Skills & Hidden Talents:
- COOKING: Homemade pizza, midnight pancakes, turkey in a toaster oven.
- ART: I paint, I draw, I sculpt.
- SPORTS: Fencing, archery, martial arts.
- SAILING: Big Boats, Small Boats, and everything in between.(~17 years).
- SCHOOL: BA in Political Science (GO DUCKS) and MS in Project Management.
My hometown is Eugene, Oregon, USA, but I’ve lived in New York, L.A., Yangju, and PyeongChang, South Korea. I’ve had a lot of odd jobs: Sailing Instructor, Archery Rangemaster, Parks & Rec Intern, and (most recently) as a foreign English teacher.
I loved teaching so much, that this September, I up and married another English Teacher. He’s from Texas. Jarrod and I now live in eastern Korea (PyeongChang) where he works.
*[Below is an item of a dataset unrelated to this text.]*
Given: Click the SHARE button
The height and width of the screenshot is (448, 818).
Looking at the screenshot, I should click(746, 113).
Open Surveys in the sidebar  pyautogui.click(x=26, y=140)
At the moment, I’m working from home and studying for a test called the FSOT.
In fact, that’s the reason why I’m creating this blog.
FSOT: Foreign Service Officer Test
The Foreign Service Officer Test is the first step in becoming a Foreign Service Officer for the US State Department. Most people know this as being a “diplomat.” When you work as a FSO, you are assigned to an embassy or consulate, usually overseas, where you work as one of the following:
- Consular Officer
- Economic Officer
- Management Officer
- Political Officer <—- That’s Me!
- Public Diplomacy Officer
Each of these tracks has a unique purpose in the consulate. The purpose of the political officer (the track I have chosen) is to “analyze host country political events […] negotiate and communicate effectively with all levels of foreign government officials.” According the the State Department’s website activities include:
- Developing foreign contacts in and out of politics and government to advance U.S. political interests.
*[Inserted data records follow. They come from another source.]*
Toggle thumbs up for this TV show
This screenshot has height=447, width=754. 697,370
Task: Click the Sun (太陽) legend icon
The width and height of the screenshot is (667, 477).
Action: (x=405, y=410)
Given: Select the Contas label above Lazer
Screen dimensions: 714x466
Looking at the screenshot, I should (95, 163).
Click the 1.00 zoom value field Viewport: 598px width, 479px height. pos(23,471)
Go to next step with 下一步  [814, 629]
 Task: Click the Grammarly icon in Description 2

- Assessing the impact of political developments on the U.S. and making recommendations on action by our government.
- Supporting high-level visits and advising policymakers on how to communicate with foreign governments.
- Monitoring activities in international organizations of which we are not a member, e.g., European Union, and engaging with such groups.
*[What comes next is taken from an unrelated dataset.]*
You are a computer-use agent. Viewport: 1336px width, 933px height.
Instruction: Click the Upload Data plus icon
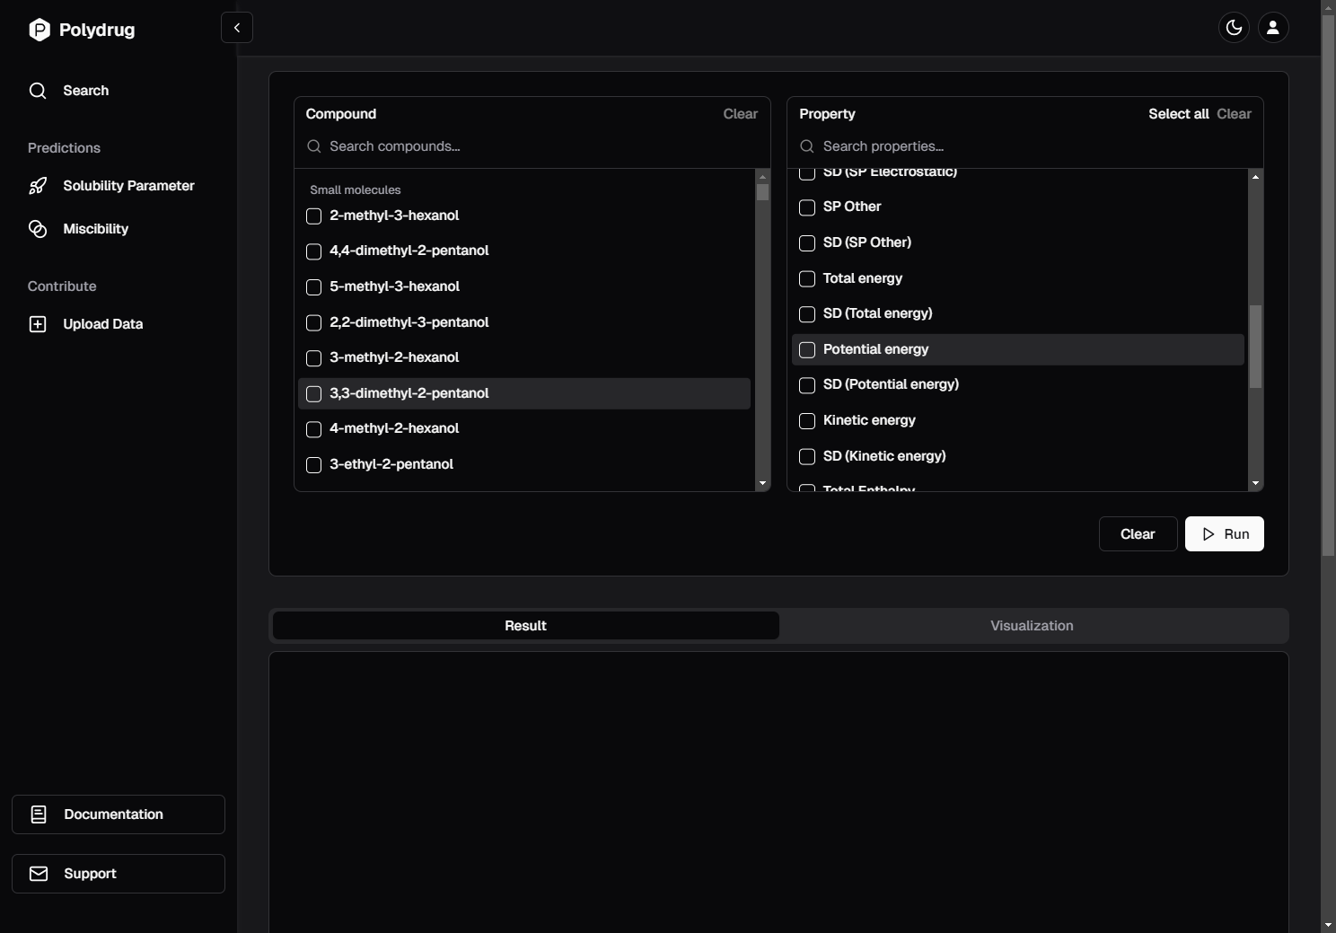point(38,324)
No, I’m not becoming a spy. No, I’m not becoming an ambassador. Think pencil-pusher at the embassy who writes reports like this, and this. For an idea of “a day in the life” check out this blog-post by a current FSO.
After a lot of deliberation, Jarrod and I have decided that I’ll be applying to become an FSO starting in late January with the Foreign Service Officer Test. This is the first step (in many that I’ll detail later) to getting a posting somewhere in the world.
Why the Foreign Service?
It just seems to fit our goals of living abroad, teaching, traveling, and immersing ourselves in new cultures. Being a Pol Officer is basically Political Science meets Project Management: it’s right up my alley. Plus, it pays pretty well.
Why the Blog?
Over the last few weeks as I’ve been preparing my own path for studying and (God willing) passing the exam, I have scoured the internet for resources. I hope that this blog can be another resource for anyone else who is interested in taking the FSOT, traveling, or living abroad in general. It is also a great way for me to practice my writing (See: FSOT Essay Section) and keep accountable to the process.
Expect posts with info about the Foreign Service, study tips, life updates, occasional rants, and current events. I hope this blog is useful, or at the very least, entertaining.